Results demonstrate substantial improvements over a wide range of baselines: simple RGB‑only volume estimation, depth‑based reconstruction, 3D‑assisted methods, and even large vision‑language models such as GPT‑4o (with and without context). On MetaFood3D, the proposed method achieves an MAE of 59.09 mL (a 29.3 % reduction) and a MAPE of 35.83 % (a 43.3 % reduction) compared to the next‑best baseline. Correlation improves to r = 0.87 and R² to 0.75, indicating a strong linear relationship between predicted and true volumes. On OmniObject3D, the method reduces MAE to 70.49 mL (‑22.9 %) and MAPE to 85.96 % (‑2.14 %) while raising r to 0.94 and R² to 0.88. Visualizations show that previous methods often produce meshes that are dramatically over‑ or under‑scaled relative to a human reference, whereas the proposed pipeline yields volumes that align closely with the ground truth.
Key contributions include: (1) a novel integration of visual priors (via CLIP) with multi‑view geometric cues to infer absolute scale, (2) a lightweight scale‑regression network that can be trained on top of any existing single‑view reconstruction system without fine‑tuning the latter, and (3) extensive empirical validation demonstrating that real‑scale 3D reconstruction dramatically improves volume‑based dietary assessment.

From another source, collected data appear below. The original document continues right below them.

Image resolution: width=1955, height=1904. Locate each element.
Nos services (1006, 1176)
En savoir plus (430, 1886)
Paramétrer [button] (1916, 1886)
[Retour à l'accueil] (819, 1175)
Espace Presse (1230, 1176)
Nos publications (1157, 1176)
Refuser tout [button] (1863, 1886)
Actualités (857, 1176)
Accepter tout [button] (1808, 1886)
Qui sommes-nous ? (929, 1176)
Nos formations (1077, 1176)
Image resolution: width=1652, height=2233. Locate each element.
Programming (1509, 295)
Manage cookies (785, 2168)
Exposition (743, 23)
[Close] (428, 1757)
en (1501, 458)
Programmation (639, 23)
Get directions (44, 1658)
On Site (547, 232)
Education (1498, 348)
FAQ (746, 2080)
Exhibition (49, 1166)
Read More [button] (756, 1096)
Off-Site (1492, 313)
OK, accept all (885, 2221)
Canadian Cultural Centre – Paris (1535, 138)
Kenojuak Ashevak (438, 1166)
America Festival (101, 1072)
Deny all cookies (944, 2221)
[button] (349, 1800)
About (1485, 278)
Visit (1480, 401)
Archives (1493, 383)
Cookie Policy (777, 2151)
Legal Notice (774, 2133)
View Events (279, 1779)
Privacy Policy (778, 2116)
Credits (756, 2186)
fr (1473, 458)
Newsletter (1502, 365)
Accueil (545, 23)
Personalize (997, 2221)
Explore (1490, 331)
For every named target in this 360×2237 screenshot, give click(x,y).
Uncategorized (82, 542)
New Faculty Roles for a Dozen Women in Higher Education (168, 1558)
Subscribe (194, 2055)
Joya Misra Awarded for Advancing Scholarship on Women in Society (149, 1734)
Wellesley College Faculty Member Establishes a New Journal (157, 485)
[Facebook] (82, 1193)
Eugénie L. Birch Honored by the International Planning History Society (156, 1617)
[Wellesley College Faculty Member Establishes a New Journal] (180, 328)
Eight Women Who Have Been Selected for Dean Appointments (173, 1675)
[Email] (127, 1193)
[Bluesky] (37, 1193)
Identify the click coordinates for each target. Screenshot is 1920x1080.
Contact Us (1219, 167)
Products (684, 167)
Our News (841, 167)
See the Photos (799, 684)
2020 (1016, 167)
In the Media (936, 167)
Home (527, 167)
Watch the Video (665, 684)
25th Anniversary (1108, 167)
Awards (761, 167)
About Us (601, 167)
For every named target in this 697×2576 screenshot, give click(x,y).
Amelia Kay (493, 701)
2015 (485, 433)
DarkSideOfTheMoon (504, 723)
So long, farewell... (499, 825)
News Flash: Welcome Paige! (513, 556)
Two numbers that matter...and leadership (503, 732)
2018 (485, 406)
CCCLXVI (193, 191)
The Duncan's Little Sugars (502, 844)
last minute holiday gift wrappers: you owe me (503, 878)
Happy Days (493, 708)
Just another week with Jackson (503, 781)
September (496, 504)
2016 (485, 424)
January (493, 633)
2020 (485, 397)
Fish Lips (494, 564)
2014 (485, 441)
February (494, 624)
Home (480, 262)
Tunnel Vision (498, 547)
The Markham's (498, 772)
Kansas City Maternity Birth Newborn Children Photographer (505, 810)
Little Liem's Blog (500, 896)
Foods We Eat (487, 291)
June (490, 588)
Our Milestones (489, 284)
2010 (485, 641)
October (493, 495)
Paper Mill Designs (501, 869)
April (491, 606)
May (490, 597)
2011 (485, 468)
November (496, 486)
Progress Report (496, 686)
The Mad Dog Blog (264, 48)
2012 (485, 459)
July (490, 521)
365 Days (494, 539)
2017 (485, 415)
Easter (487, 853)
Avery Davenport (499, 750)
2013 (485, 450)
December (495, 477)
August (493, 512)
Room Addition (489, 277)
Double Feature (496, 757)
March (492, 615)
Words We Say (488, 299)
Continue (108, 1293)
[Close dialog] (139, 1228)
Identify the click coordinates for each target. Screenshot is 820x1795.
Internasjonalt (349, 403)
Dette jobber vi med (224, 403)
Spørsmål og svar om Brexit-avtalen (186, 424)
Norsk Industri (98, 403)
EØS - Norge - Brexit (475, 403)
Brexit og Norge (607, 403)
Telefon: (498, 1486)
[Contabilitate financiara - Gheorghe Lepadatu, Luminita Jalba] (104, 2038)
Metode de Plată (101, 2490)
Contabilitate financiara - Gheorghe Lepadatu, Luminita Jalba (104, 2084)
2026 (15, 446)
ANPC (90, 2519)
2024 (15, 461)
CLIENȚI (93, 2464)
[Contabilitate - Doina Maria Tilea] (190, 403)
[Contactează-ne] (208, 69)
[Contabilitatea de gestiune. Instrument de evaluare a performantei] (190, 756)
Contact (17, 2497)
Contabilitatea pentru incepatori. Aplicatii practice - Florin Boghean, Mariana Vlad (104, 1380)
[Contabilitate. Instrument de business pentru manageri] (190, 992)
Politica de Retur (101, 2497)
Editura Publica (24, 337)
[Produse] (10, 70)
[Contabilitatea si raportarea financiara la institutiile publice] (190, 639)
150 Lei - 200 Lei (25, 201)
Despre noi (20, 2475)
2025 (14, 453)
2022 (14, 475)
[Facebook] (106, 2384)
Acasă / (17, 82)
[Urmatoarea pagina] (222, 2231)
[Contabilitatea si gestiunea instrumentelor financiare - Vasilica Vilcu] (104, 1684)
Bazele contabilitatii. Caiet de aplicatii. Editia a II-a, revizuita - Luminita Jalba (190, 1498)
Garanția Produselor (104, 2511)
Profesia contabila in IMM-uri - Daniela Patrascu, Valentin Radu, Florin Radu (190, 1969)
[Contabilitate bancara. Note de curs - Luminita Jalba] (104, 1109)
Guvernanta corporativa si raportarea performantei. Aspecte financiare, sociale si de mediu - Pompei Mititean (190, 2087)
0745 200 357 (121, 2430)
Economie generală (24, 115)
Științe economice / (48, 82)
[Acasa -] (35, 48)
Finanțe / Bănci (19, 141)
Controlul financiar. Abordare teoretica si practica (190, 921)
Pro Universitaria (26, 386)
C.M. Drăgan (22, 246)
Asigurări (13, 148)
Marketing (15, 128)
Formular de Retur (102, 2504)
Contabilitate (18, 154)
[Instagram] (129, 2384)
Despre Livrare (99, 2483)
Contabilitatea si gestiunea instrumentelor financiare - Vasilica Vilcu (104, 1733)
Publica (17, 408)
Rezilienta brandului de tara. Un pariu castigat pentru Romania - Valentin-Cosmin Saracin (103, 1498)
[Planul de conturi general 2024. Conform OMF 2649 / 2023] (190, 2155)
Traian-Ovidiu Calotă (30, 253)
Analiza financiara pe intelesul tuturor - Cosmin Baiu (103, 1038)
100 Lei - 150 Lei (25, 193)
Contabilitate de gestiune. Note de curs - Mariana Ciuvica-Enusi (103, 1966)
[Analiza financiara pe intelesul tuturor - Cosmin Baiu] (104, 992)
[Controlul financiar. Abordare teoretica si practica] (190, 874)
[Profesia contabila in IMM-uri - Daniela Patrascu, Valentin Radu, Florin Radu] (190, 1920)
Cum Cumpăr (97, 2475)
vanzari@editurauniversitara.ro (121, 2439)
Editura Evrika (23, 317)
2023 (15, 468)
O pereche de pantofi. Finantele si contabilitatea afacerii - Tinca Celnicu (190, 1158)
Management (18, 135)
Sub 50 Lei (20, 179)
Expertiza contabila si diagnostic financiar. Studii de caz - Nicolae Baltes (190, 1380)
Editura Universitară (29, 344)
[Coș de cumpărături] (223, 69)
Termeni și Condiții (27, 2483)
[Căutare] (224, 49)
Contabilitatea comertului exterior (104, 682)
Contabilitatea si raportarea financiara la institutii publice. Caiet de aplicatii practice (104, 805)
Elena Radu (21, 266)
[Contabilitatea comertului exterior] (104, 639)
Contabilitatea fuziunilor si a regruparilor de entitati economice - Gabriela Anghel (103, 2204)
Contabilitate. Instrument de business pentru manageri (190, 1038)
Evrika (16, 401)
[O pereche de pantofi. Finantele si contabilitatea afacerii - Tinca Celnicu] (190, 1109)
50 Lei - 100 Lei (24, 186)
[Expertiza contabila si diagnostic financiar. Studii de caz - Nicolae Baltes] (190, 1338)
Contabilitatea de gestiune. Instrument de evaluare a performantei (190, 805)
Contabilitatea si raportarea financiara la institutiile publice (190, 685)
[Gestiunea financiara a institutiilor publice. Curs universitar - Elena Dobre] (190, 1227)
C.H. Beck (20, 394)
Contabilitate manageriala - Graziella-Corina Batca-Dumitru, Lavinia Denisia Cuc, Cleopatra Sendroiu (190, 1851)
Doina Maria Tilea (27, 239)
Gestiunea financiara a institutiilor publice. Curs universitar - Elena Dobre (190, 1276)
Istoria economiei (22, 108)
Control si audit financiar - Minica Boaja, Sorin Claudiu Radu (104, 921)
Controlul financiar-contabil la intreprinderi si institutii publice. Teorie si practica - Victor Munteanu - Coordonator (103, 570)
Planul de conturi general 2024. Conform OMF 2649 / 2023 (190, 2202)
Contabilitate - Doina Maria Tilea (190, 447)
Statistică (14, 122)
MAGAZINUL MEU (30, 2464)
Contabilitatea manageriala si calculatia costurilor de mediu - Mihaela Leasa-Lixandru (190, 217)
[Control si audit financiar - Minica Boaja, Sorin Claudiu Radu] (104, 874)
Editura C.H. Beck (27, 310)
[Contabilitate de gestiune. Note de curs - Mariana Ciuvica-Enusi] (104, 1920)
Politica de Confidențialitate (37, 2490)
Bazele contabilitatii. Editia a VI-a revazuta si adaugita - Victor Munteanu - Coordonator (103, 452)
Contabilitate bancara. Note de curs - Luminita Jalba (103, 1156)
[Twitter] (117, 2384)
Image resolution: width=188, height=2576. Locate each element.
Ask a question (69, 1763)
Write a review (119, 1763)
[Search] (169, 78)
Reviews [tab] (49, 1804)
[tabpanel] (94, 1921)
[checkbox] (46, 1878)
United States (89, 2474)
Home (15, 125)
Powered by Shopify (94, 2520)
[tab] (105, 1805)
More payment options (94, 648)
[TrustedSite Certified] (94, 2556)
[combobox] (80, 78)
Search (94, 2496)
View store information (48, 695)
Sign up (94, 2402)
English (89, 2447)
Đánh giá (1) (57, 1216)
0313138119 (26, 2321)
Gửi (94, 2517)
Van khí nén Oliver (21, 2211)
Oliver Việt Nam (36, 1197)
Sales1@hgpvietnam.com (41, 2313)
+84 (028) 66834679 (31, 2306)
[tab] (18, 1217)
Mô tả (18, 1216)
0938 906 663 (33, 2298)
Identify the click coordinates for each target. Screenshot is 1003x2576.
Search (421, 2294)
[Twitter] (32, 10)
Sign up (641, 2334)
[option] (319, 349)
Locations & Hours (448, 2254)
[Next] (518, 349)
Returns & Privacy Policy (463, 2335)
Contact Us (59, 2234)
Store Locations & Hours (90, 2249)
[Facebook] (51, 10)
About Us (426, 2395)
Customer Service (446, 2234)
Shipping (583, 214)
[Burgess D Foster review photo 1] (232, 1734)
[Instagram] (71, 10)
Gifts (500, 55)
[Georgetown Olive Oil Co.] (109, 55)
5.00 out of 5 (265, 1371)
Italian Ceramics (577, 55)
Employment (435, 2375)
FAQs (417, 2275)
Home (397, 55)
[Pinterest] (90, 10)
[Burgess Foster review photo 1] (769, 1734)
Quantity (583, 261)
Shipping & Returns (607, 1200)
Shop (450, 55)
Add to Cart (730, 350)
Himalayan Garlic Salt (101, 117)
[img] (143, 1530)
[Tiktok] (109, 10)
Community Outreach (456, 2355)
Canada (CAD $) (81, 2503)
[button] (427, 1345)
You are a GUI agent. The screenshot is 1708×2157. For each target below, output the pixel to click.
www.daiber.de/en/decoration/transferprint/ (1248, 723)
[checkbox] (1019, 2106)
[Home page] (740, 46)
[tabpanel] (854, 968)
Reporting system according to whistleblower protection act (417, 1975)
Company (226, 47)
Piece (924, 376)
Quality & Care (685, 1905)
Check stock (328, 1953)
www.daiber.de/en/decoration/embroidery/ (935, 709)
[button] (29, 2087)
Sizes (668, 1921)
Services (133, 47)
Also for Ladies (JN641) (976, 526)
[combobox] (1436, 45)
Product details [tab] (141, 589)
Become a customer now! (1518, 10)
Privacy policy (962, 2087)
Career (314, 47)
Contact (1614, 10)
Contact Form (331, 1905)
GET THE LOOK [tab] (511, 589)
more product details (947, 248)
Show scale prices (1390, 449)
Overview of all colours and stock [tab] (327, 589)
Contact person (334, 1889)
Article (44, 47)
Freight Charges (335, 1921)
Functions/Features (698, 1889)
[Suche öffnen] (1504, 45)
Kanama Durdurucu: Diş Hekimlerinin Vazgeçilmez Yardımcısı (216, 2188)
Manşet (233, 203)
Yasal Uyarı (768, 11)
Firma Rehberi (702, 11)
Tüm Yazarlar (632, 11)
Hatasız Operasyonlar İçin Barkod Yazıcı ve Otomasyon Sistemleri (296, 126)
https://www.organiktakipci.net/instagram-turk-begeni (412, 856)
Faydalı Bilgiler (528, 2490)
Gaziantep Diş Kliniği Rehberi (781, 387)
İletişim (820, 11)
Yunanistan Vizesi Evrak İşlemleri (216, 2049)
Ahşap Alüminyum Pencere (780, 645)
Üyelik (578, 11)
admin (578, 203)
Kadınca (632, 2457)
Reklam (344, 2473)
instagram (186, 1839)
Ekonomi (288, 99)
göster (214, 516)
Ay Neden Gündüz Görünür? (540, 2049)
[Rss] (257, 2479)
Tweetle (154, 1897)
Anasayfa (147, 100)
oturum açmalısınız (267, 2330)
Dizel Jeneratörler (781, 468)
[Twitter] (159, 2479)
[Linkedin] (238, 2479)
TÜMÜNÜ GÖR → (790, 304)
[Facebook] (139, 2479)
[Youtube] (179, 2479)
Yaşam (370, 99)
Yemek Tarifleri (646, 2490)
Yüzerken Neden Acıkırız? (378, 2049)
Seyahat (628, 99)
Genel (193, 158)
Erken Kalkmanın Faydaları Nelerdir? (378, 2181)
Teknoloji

The paper also discusses limitations. Rendering 75 views per object incurs significant computational and memory overhead, which may hinder real‑time or mobile deployment. Scale estimation accuracy degrades for very small or highly irregular objects where visual cues are ambiguous. Moreover, the evaluation is confined to controlled datasets; robustness to real‑world variations in lighting, occlusion, and background clutter remains to be proven. Future work is suggested in the direction of view‑sampling optimization, meta‑learning for domain adaptation, and model compression techniques to enable on‑device inference.
In summary, the work bridges a critical gap between high‑fidelity 3D shape recovery and the practical need for metric‑scale information, opening the door to more accurate, AI‑driven nutrition monitoring and other applications where physical dimensions matter.